Work request: Images embedded in the records are excluded; print everything else exactly as given.

Data listing:
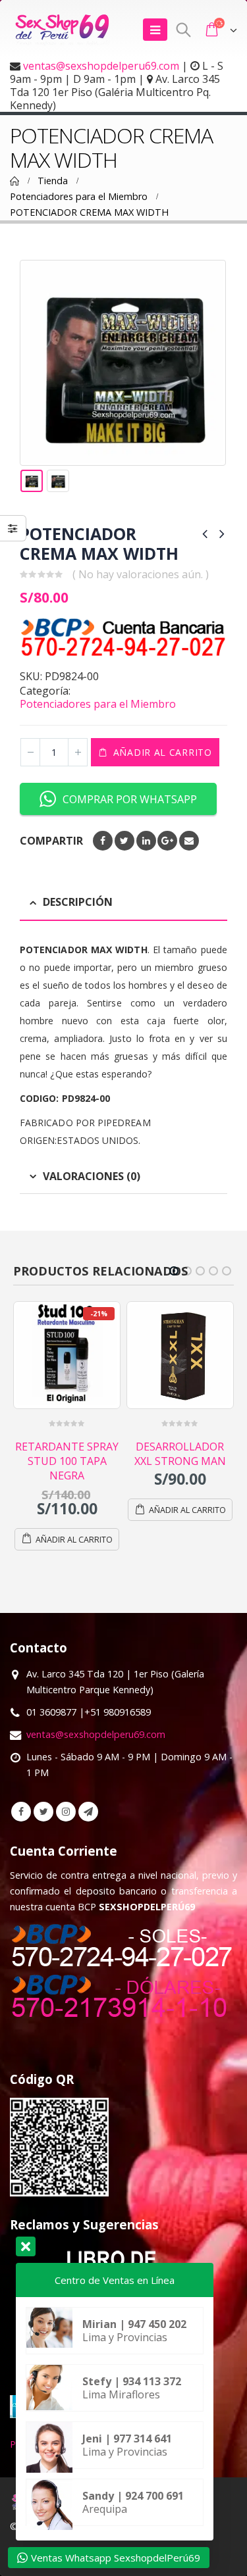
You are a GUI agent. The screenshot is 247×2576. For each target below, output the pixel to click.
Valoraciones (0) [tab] (91, 1176)
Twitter (124, 841)
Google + (167, 841)
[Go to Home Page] (14, 181)
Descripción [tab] (78, 902)
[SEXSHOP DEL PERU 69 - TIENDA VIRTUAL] (62, 29)
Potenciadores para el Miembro (98, 703)
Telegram (88, 1783)
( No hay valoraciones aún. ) (140, 574)
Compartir (51, 840)
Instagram (66, 1783)
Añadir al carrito (162, 752)
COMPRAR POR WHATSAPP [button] (130, 799)
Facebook (103, 841)
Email (189, 841)
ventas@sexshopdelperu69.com (101, 66)
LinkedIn (146, 841)
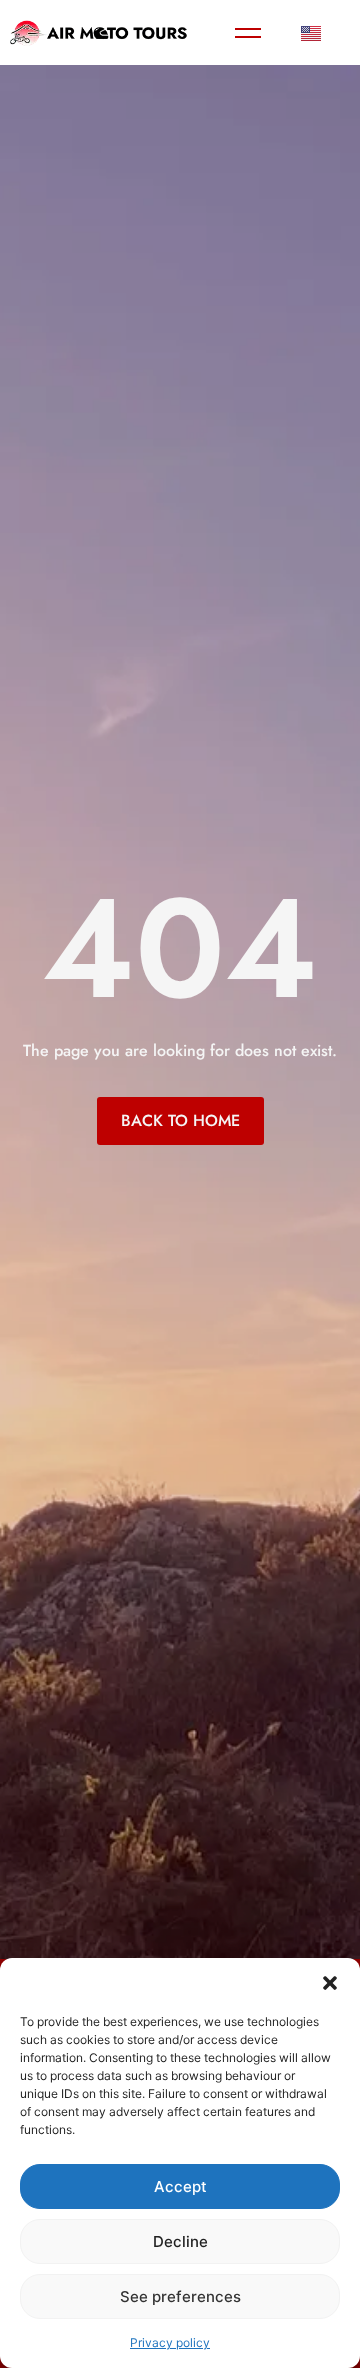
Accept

Answer to this exercise:
You are a GUI agent. The screenshot is 247×2576. For each target below, output the pixel to click.
Valoraciones (0) [tab] (91, 1176)
Twitter (124, 841)
Google + (167, 841)
[Go to Home Page] (14, 181)
Descripción [tab] (78, 902)
[SEXSHOP DEL PERU 69 - TIENDA VIRTUAL] (62, 29)
Potenciadores para el Miembro (98, 703)
Telegram (88, 1783)
( No hay valoraciones aún. ) (140, 574)
Compartir (51, 840)
Instagram (66, 1783)
Añadir al carrito (162, 752)
COMPRAR POR WHATSAPP [button] (130, 799)
Facebook (103, 841)
Email (189, 841)
ventas@sexshopdelperu69.com (101, 66)
LinkedIn (146, 841)
Accept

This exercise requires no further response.